Crazy old Grandpa Paul?  Well, about one out of five Republicans opined that he might have a point or two, a moral victory. It must be comforting to the statist wing of the GOP that moral victories correspond to peeing in your blue serge suit.  They can't end ethanol mandates. They can't phase out Uncle Sam bent over, grasping his ankles, inviting one and all, foreign and domestic, to work their will on our personal wallets.







  

Jan 3, 2012

FLASH ... Romney Captures SoL, Newt nabs second, Paul pales

Freedom did not shake her lovely tresses in my village of Smugleye-on-Lake. Our good Dr. Paul captured 11 votes of the 77 cast for 14.28 per cent.

The SoL tab:

Romney 22
Gingrich 20
Santorum 17
Paul 11
Perry 4
Bachmann 1

Further reports as they become available should your reporter remain awake. Being with that many people (about a thousand; it was a county-wide doin's) makes his butt tired, and the sensation often rapidly disseminates itself thoughout the other bodily parts.

Caucus morn on my electric teevee

They're all here. The cameras are on. I am siamesed to my new flat screen, listening to Them tell Me what I am like.

I am beginning to feel like one of Margaret Mead's Ta'u village girls.

.

Dec 31, 2011

Iowa Poll Results

Our libertarian is No. 2, two points behind Mitt's hair. It's the famous statistical tie.

Santorum is 3rd at 15. Newt is No. 4 with 13.7. Another stat tie.

In Order:

Romney 24

Paul 22

Santorum 15

Gingrich 13.7

Perry 11

Bachmann 7

Hunstman NR

Bated Breath (2), Iowa Caucuses 2012

In an hour we'll get the important pollster's final guess on how well the libertarian idea is selling in Iowa. Ann Selzer runs the Iowa Poll, and her operation was the  best predictor four years ago. It's paid for by the predictably statist Des Moines Register, but the little green editors there seem to leave Ann alone. They follow the Mark Twain dicta of journalism: "Get your facts first, then you can twist them as much as you want."

Ron Paul has been holding his own despite being outed as an insane anti-semitic racist who wants to spread the American legs wide for penetration by all those nasty foreigners  -- Arabs,  Commies,  Zoroastrians and so forth. His plan to use the 82nd Airborne as school-crossing guards has hurt him  especially badly.

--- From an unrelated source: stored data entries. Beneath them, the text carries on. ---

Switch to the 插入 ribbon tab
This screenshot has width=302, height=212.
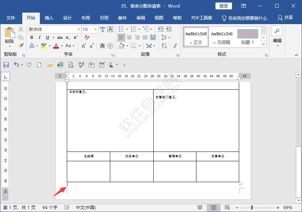[x=49, y=18]

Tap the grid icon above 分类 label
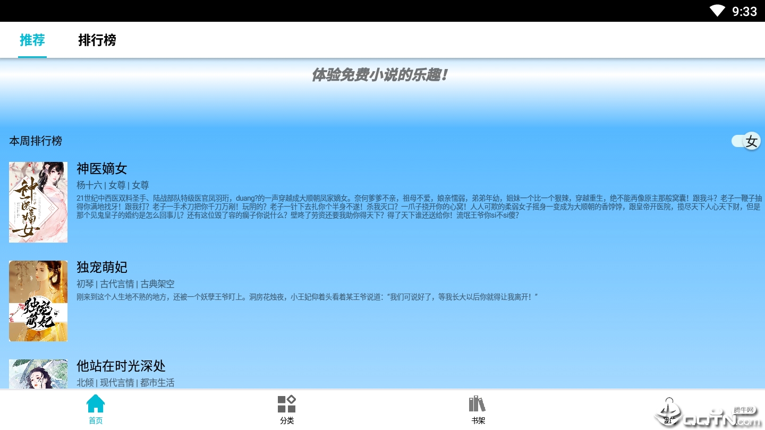(286, 402)
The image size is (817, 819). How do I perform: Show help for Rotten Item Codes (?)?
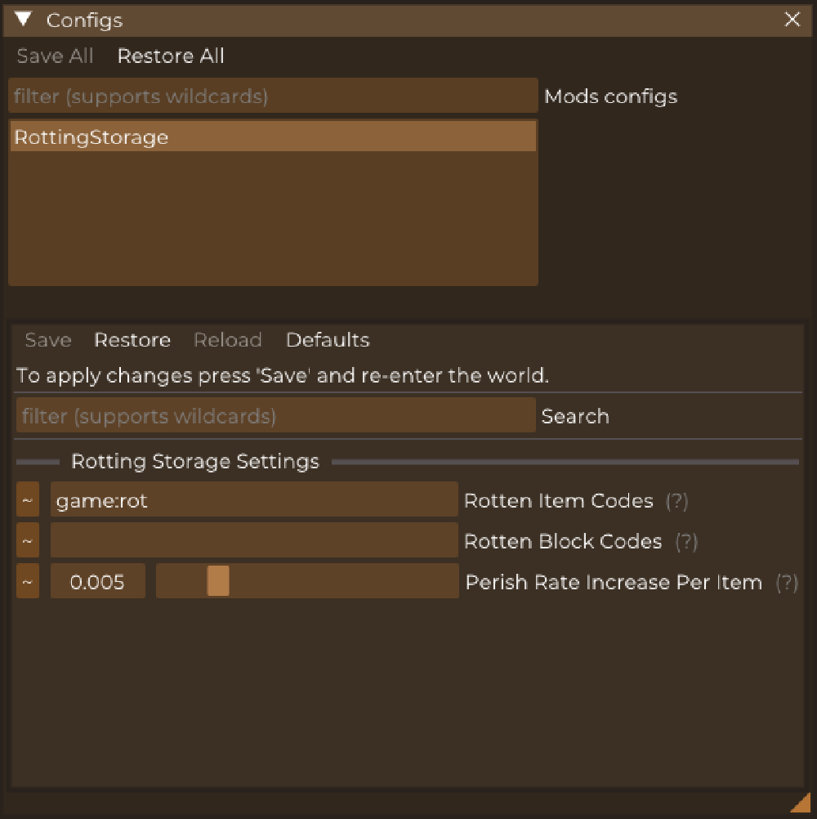676,501
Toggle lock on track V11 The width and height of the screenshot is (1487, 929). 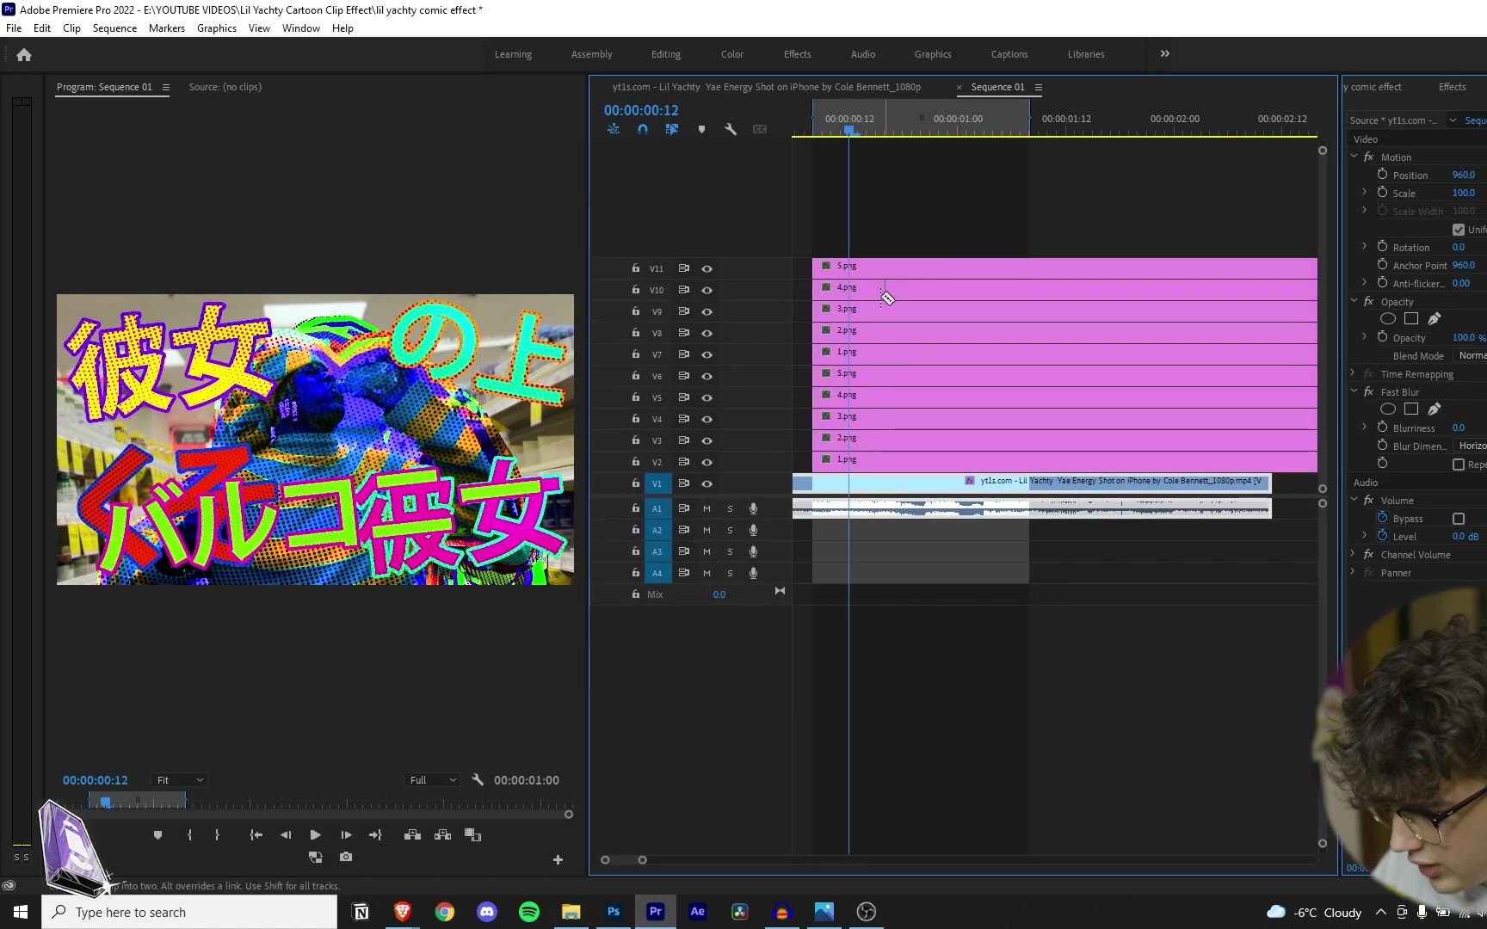tap(635, 268)
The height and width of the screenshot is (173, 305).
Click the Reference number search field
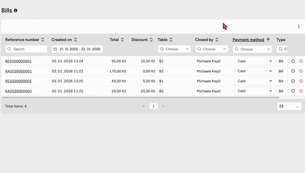(27, 49)
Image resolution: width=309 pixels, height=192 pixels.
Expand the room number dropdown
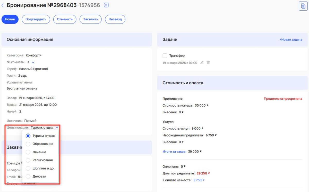[x=34, y=62]
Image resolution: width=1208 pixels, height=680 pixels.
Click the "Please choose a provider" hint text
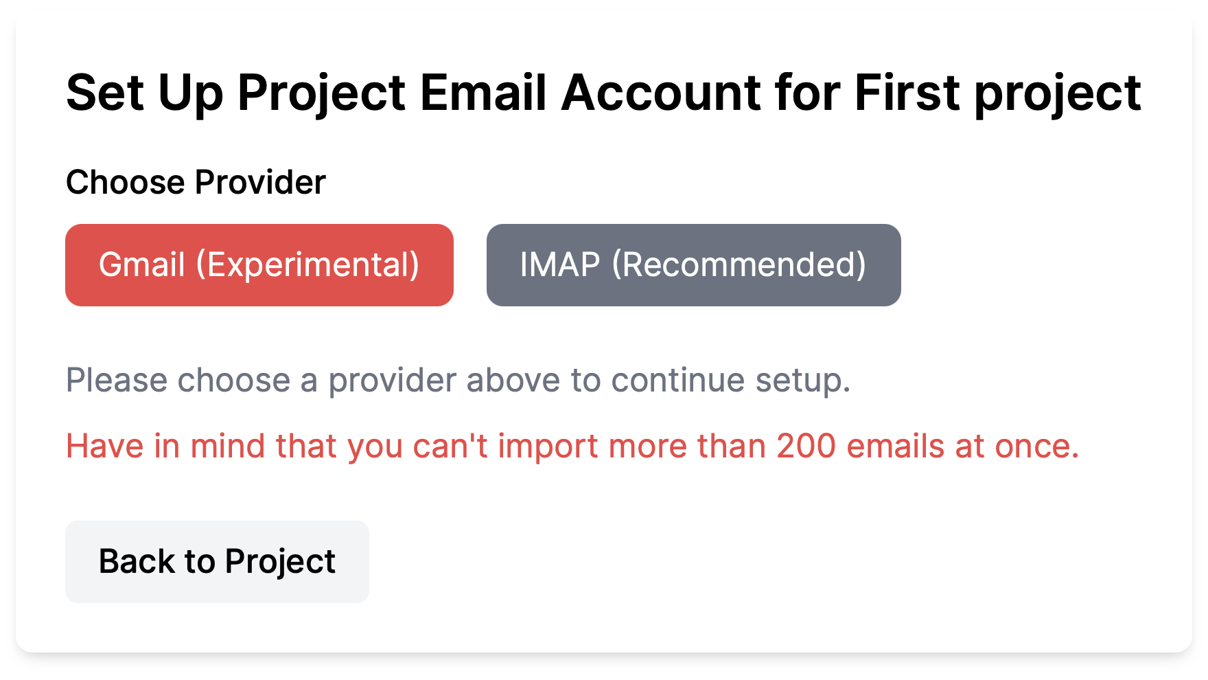(458, 381)
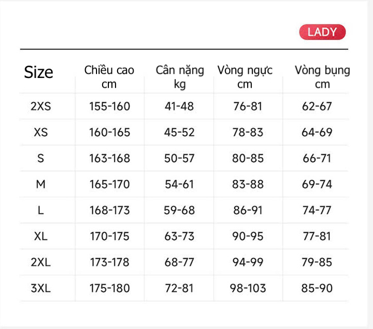Image resolution: width=373 pixels, height=329 pixels.
Task: Select the XS size row label
Action: coord(41,132)

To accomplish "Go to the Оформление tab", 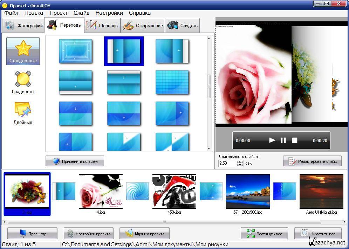I will (x=143, y=26).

But he perseveres as No.1 or 2 --  more or less tied with Mitt Romney in the other polls.

Rick Santorum has emerged as the sort-of concensus candidate for those who think we'll get to heaven by peeping in one another's windows and reporting abominations to the proper authorities.

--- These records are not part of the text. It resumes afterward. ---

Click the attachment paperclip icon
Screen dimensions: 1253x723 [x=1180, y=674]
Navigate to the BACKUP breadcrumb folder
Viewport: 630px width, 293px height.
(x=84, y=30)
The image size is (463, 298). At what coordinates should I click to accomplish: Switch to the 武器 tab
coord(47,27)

I'll pass on the poll results here, even though they'll be all over the media within minutes.

N.B. -- Even though Ann is considered damn good at her job, polling a universe as tiny and flighty as 90,000 - 120,000 expected caucusoids  is a major challenge.

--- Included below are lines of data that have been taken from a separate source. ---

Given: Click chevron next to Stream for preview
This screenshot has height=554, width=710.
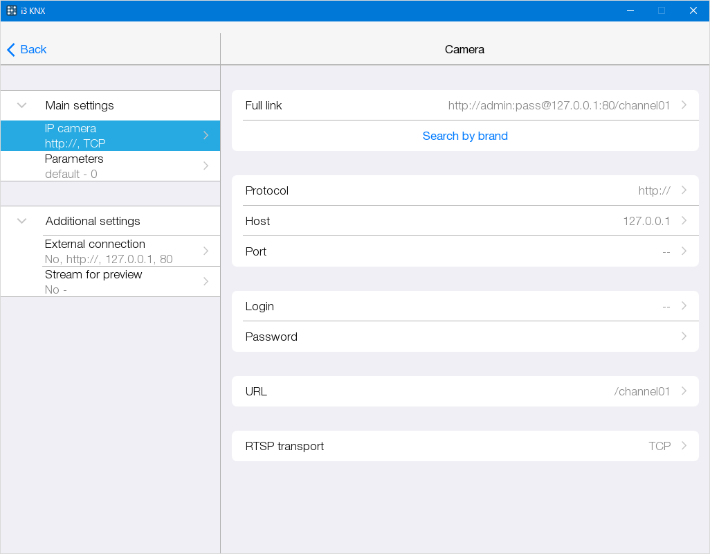Looking at the screenshot, I should (206, 282).
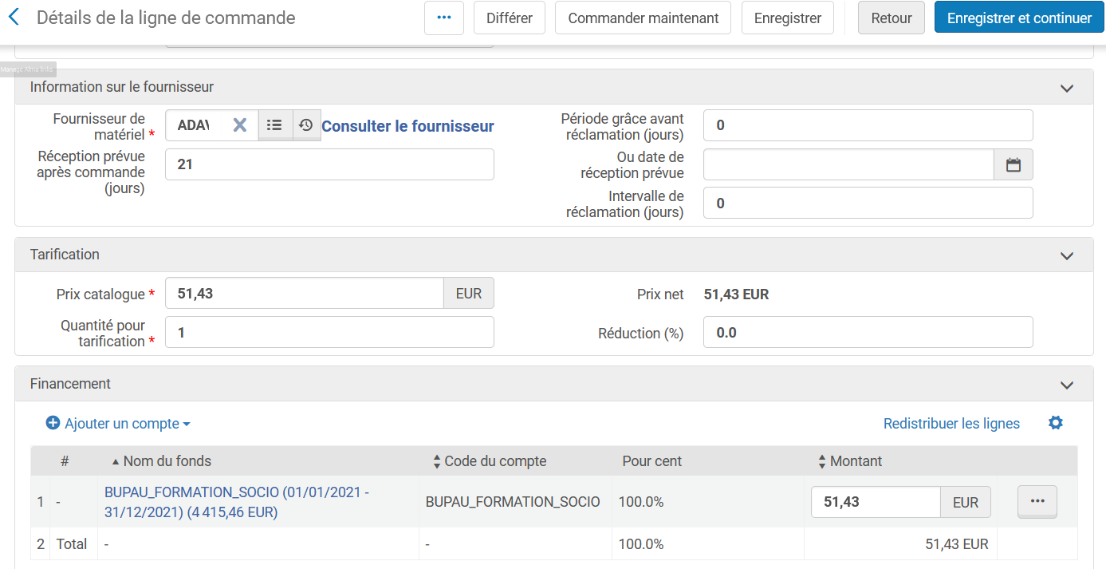Clear the supplier field with X icon
The image size is (1106, 569).
(x=239, y=125)
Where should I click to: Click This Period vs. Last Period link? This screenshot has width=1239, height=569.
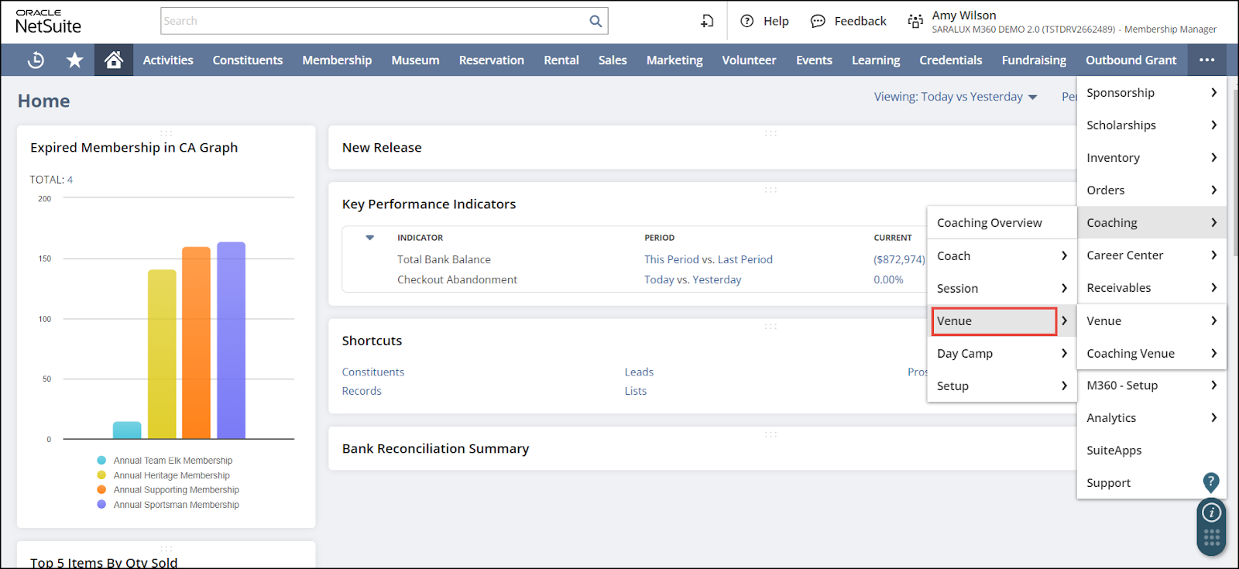tap(708, 259)
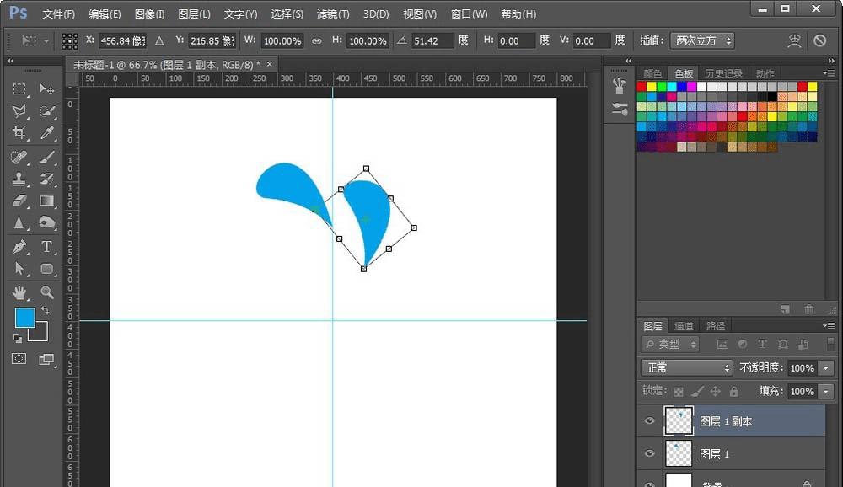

Forced to bet right now, my limited-confidence guess of the poll results is:

1. Romney

2. Paul (or in a statistical dead heat with Mitt)

3.Santorum

4. Gingrich

...followed by those who no longer matter.

Hustling Newt Gingrich

On second thought, I'm glad the Des Moines Register doesn't fritter away money on copy editing. Curmudgeons wielding pencils deprive the world of laughter.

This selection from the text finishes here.